Wie in einem enttäuschten, desillusionierten Realismus wehren sich manche solcher Staaten, wie Spanien, die Slowakei und Rumänien, aber auch Griechenland als ‚Mutterland‘ der griechischen Zypriot:innen und die Republik Zypern selbst gegen einen EU-Beitritt des Kosovo. Aus Angst vor einem ‚Fehlsignal‘ an die ‚heimischen Seperatist:innen‘. Müde argumentieren Expert:innen, dass Katalonien und der Kosovo nicht vergleichbar seien. Aber ja, die EU fürchtet ein ‚zweites Zypern‘. Nicht etwa die Konsequenzen des eigenen Handelns oder Nicht-Handelns, sondern die ‚Ungezähmten‘.

So zeigt Zypern Europa auch seine Grenzen der Solidarität und Aufmerksamkeit auf. In seiner Verunsichtbarmachung und Vergessenheit ist Zypern vielen jedoch schmerzlich präsent. Dieser vergessene, eingefrorene Konflikt befeuert andere. Gleichzeitig wird seine Zentralität verkannt. Das östliche Mittelmeer war zuletzt Bühne für brenzlige Energie- und Machtpolitik zwischen Griechenland und der Türkei, so ließ sich aus den Medien und den diplomatischen Kanälen vernehmen, die oft alarmistisch ein Neo-Osmanisches Reich und einen militärischen Konflikt zwischen NATO-Partnern vorhersahen. Dass der Gasstreit jedoch Projektionsfläche und Nebenschauplatz für Souveränitäts- und Territorialfragen war, die den Zypernkonflikt bis heute charakterisieren, es eigentlich um zypriotische Gasvorkommen ging, und der isolierte Fokus ohne zypriotische Dimension auf den Konflikt adäquate Analyse und Reaktion verhindert, blieb wenn überhaupt eine Randnotiz.

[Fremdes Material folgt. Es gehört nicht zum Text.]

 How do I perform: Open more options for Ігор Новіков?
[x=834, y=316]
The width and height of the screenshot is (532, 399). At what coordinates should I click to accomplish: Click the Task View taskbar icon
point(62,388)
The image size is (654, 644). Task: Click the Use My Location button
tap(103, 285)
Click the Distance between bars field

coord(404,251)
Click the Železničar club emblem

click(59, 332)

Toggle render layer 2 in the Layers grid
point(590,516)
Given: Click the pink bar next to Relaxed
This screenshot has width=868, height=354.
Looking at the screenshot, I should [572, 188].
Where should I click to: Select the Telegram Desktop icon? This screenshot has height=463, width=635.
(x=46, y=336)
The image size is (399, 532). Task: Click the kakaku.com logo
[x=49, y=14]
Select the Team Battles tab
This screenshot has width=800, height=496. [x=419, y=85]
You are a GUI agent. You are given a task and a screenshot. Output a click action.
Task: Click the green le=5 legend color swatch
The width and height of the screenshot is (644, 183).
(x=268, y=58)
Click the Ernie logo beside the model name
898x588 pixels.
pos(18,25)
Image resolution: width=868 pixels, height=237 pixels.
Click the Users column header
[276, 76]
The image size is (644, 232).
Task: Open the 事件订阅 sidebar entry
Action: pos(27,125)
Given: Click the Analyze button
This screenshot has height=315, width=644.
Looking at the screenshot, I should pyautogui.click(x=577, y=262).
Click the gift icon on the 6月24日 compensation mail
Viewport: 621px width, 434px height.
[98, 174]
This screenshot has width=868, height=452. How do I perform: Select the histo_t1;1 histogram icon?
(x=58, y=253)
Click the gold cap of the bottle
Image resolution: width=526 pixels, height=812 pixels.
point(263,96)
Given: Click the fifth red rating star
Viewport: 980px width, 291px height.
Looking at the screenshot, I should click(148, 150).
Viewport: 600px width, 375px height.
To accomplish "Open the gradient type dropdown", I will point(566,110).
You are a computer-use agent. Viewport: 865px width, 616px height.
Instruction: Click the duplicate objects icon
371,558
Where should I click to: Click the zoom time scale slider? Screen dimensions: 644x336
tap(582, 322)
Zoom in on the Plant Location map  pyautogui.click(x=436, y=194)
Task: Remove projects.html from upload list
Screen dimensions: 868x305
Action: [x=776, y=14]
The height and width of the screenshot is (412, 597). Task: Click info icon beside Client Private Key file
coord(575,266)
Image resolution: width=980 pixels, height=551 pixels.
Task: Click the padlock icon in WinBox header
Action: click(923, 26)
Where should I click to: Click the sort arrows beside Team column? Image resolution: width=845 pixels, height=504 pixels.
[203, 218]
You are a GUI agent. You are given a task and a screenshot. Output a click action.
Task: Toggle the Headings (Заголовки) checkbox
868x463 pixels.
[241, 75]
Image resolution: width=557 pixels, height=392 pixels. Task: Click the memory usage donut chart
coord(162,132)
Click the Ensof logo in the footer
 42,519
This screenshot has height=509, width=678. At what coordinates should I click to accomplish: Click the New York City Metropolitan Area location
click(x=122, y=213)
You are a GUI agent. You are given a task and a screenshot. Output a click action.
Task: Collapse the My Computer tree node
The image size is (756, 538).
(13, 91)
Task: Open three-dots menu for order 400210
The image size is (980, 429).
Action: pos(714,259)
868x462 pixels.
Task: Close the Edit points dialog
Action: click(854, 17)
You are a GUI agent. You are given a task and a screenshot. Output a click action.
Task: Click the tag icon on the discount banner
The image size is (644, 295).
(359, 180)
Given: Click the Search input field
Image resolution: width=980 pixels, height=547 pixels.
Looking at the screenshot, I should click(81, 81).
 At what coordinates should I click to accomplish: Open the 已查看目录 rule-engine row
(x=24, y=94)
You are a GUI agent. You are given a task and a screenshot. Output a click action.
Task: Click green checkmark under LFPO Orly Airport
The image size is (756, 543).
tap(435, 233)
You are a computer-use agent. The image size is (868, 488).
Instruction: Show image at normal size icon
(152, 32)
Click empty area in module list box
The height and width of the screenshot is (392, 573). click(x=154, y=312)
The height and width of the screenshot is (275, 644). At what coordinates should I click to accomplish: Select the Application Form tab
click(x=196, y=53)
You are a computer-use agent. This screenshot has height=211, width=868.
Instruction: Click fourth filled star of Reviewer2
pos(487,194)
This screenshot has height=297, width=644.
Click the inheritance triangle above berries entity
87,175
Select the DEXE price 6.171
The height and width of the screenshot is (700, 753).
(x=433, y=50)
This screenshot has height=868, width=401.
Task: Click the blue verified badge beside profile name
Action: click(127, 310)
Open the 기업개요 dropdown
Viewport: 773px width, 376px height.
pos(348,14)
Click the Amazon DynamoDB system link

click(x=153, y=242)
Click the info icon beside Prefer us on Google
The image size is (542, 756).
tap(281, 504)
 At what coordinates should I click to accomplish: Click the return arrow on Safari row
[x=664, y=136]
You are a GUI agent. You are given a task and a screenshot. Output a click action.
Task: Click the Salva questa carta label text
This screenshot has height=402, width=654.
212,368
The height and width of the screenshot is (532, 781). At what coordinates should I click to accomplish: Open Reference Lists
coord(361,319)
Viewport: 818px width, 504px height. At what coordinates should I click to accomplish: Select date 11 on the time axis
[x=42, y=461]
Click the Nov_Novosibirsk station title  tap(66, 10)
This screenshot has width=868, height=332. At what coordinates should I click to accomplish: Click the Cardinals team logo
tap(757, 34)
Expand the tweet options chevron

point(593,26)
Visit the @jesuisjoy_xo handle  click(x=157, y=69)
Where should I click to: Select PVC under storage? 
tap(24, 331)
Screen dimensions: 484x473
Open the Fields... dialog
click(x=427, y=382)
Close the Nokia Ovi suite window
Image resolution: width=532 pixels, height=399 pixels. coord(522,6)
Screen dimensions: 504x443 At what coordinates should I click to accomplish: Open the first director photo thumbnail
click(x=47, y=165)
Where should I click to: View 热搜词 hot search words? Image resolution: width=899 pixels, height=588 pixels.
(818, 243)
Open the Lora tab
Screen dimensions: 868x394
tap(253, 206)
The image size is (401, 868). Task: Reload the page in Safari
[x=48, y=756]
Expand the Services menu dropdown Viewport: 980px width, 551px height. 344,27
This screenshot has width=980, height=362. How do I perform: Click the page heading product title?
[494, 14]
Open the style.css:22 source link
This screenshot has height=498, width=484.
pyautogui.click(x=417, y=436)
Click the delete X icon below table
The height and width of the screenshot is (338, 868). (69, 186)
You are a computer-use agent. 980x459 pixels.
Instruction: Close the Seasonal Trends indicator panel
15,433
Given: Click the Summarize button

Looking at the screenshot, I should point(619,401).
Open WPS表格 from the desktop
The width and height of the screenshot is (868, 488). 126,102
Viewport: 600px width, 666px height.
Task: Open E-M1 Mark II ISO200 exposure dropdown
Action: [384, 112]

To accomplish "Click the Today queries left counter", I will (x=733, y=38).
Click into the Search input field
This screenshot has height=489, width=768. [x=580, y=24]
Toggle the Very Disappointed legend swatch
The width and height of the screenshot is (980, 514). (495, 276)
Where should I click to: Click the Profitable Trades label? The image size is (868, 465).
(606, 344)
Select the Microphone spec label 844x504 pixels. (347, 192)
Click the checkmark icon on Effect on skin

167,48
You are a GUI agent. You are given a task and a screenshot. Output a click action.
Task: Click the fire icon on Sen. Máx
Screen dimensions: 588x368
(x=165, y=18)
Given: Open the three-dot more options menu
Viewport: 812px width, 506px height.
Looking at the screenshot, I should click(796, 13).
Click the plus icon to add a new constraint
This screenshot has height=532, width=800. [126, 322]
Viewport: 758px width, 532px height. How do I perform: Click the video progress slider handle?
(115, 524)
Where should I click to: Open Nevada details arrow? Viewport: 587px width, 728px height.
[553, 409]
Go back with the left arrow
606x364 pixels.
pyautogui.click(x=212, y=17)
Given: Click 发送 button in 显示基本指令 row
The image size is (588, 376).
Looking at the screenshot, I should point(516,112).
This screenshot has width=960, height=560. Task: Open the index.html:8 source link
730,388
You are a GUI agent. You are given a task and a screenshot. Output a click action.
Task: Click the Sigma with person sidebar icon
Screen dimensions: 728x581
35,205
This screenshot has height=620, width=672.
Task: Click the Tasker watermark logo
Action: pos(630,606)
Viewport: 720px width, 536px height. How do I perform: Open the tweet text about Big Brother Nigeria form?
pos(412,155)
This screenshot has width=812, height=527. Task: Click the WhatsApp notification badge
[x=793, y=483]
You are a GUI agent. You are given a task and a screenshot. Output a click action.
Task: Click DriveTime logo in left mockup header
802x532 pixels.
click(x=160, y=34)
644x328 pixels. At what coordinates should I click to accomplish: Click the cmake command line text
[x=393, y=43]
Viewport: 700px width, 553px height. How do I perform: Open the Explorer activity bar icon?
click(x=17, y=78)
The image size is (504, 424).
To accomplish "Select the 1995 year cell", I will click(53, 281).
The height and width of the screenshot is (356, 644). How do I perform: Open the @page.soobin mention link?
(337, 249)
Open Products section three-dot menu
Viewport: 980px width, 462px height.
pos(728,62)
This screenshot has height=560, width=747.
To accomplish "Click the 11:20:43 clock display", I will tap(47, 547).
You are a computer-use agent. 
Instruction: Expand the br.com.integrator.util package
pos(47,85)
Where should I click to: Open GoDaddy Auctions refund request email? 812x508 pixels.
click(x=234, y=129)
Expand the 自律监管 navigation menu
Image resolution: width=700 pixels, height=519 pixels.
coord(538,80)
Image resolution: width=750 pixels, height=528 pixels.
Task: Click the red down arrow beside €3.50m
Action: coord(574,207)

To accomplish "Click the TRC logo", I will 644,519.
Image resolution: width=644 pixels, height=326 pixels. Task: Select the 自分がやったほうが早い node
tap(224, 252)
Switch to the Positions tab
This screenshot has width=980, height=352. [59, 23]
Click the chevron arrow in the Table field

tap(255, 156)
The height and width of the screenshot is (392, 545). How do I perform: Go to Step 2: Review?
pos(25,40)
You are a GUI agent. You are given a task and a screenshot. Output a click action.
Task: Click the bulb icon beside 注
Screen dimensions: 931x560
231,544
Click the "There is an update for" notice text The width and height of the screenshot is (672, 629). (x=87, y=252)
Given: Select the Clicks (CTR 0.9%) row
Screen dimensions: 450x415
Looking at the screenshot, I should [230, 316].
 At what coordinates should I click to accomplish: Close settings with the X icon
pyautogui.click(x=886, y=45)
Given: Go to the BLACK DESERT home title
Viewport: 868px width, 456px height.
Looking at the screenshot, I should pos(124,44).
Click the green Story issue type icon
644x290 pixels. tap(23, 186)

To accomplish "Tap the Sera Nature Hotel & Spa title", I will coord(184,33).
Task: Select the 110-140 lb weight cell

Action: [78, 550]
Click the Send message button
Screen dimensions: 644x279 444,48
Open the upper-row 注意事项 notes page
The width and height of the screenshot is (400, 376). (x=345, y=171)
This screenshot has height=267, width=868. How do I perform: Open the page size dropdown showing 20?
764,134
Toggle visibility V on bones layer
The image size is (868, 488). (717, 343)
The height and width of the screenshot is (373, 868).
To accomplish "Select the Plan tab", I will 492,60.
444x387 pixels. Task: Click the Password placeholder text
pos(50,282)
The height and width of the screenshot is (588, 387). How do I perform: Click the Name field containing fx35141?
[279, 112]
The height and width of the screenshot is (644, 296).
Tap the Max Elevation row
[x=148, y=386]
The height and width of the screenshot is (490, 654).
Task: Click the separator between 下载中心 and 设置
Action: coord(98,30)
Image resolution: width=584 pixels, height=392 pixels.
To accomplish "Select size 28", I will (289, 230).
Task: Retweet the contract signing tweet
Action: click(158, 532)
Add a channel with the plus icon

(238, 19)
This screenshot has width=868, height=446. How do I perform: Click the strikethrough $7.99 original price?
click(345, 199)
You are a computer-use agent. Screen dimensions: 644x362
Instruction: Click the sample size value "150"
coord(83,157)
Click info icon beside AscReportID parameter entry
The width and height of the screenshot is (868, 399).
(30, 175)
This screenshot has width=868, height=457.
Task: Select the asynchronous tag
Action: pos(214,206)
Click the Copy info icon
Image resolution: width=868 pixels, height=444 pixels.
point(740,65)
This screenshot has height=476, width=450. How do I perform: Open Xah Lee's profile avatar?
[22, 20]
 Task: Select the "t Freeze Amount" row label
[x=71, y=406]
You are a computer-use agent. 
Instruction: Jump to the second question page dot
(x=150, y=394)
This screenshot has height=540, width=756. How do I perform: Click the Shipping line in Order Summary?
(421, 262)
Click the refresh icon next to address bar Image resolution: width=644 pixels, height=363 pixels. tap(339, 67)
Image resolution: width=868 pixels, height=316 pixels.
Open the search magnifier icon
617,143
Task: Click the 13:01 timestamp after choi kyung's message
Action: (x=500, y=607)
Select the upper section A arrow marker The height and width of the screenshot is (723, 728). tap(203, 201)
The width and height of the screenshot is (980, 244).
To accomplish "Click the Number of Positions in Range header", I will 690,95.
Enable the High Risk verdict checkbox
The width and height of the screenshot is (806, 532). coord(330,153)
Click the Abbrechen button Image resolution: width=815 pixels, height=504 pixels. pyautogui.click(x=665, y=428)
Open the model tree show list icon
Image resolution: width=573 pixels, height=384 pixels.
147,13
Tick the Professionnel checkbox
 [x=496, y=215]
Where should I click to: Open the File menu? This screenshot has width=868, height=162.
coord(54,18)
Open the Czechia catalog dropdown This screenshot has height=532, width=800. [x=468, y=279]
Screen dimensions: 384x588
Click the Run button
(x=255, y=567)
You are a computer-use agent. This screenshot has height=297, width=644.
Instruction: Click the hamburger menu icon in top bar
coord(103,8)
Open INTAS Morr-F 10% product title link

Die zypriotische Dimension europäischer Politik – sie zeigt Europas Grenzen. Wenn auch gleich sich in ihr vieles manifestiert, so treibt sie doch meist unerkannt und übersehen jenseits der Grenzen unseres Sichtfelds. Zum Leidwesen der Zypriot:innen, die sich vielleicht als einzige, insbesondere in Nordzypern, wahrhaft als ‚von Brüssel‘ abgehängt fühlen dürfen. Denn auch, dass die Finanzkrise und Austeritätspolitik dort viele härter traf als in Griechenland und welche Auswirkungen die humanitäre Krise geflüchteter Menschen oder die EU-Türkei Politik auf Zypern hat, schafft es selten in eine Zeitung. Aber, Grenzen sind da um sie zu überschreiten. Zypern ist ein Ort, an dem man sich insbesondere als Westeuropäer:in noch einmal anders wahrnimmt. So an der Grenze, an einem Nicht-Ort, lässt sich das Narrativ der europäischen Familie distanzierter und differenzierter wahrnehmen. Die Zypern-Linse auf die EU und uns selbst zu richten, kann also nur empfohlen werden, auch wenn es uns an unsere Grenzen bringt.